Policies are a declarative way to describe your organization's security recommendations for endpoint devices. The default policy for Stethoscope can be found in the practices directory default policy.
Though osquery (the main mechanism Stethoscope uses to query device details) provides read access to most aspects of a device, we have chosen to disallow raw queries and limit queries to a predefined set of attributes and schemas to prevent potential abuse.
If you would like access to data that osquery provides but Stethoscope does not, please file an issue.
The specifics are explained in more detail below, but generally there are two main ways to express a requirement:
- Semver string (or platform-specific semver strings)
RequirementOption
Semver (Semantic Versioning) is a common versioning practice that uses MAJOR.MINOR.PATCH format (e.g. 10.13.2). Semver supports comparisons and logical operators, and the policy allows any valid semver for comparison.
platform-specific semver
Some requirements (software versions, os verisons) are dependent on the platform. For these cases we have special GraphQL schemas defined:
# specify one semver requirement per platform
input PlatformStringRequirement {
darwin: Semver
win32: Semver
ubuntu: Semver
linux: Semver
all: Semver
}
# set bracketed (ok, nudge) requirements for platforms
input PlatformBracketRequirement {
darwin: VersionBracket
win32: VersionBracket
ubuntu: VersionBracket
linux: VersionBracket
all: VersionBracket
}
# defines the acceptable range of versions
input VersionBracket {
ok: Semver
nudge: Semver
}The RequirementOption enum contains the following ALWAYS, SUGGESTED, NEVER, IF_SUPPORTED schema
If the requirement is ALWAYS, the user will only pass this practice if their setting is enabled
If the requirement is SUGGESTED, the user will pass whether or not the setting is enabled, but will receive a nudge (yellow) suggesting they enable it.
If the requirement is NEVER, the user will only pass if the setting is disabled.
If the requirement is IF_SUPPORTED, the user will only pass if their platform supports the practice (and reliable querying of the practice)
Scans return a JSON object with an overall status and individual practice status. Valid return values for a scan/practice are: PASS, NUDGE, and FAIL.
Example Response
{
"data": {
"policy": {
"validate": {
"status": "PASS",
"osVersion": "PASS",
"firewall": "PASS",
"diskEncryption": "PASS",
"automaticUpdates": "PASS",
"screenLock": "PASS",
"remoteLogin": "PASS",
"stethoscopeVersion": "PASS",
"requiredApplications": [
{
"name": "Google Chrome",
"status": "PASS"
}
]
}
}
}
}OS Version allows you to specify what operation system version the user is running, based on the platform the app is running on.
The requirement is specified to each platform and uses semver strings to specify version cutoffs.
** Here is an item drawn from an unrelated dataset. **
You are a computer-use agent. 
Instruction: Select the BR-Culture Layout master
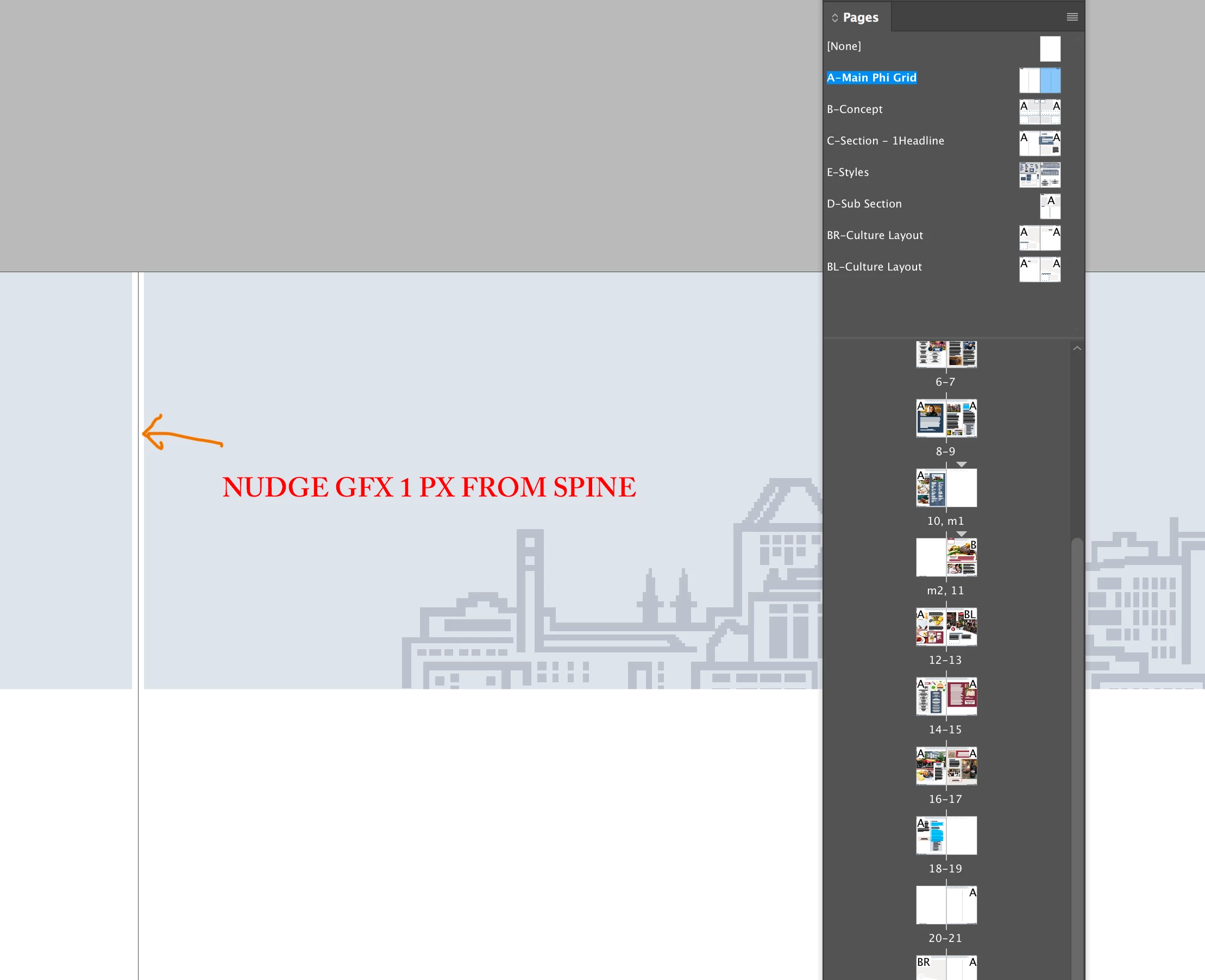(874, 235)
If ok matches the user's os version, they will show as passing this practice. If nudge matches the user's os version, they will see a yellow warning. If the user's version doesn't match ok or nudge, they will be shown a red warning.
Example os version policy (yaml)
osVersion:
darwin:
# High Sierra
ok: ">=10.13.6"
# Sierra
nudge: ">=10.12.6"
win32:
# Version 1803 - Redstone 3 Fall Creators Update
ok: ">=10.0.16299"
# Version 1703 - Redstone 2 Creators Update
nudge: ">=10.0.15063"
ubuntu:
ok: ">=18.4.0"
nudge: ">=18.0.2"Example os version policy (JSON)
{
"osVersion": {
"darwin": {
"ok": ">=10.13.6",
"nudge": ">=10.12.6"
},
"win32": {
"ok": ">=10.0.16299",
"nudge": ">=10.0.15063"
},
"ubuntu": {
"ok": ">=18.4.0",
"nudge": ">=18.0.2"
}
},
}You can use more complex semver strings if you want to warn on a specific OS version.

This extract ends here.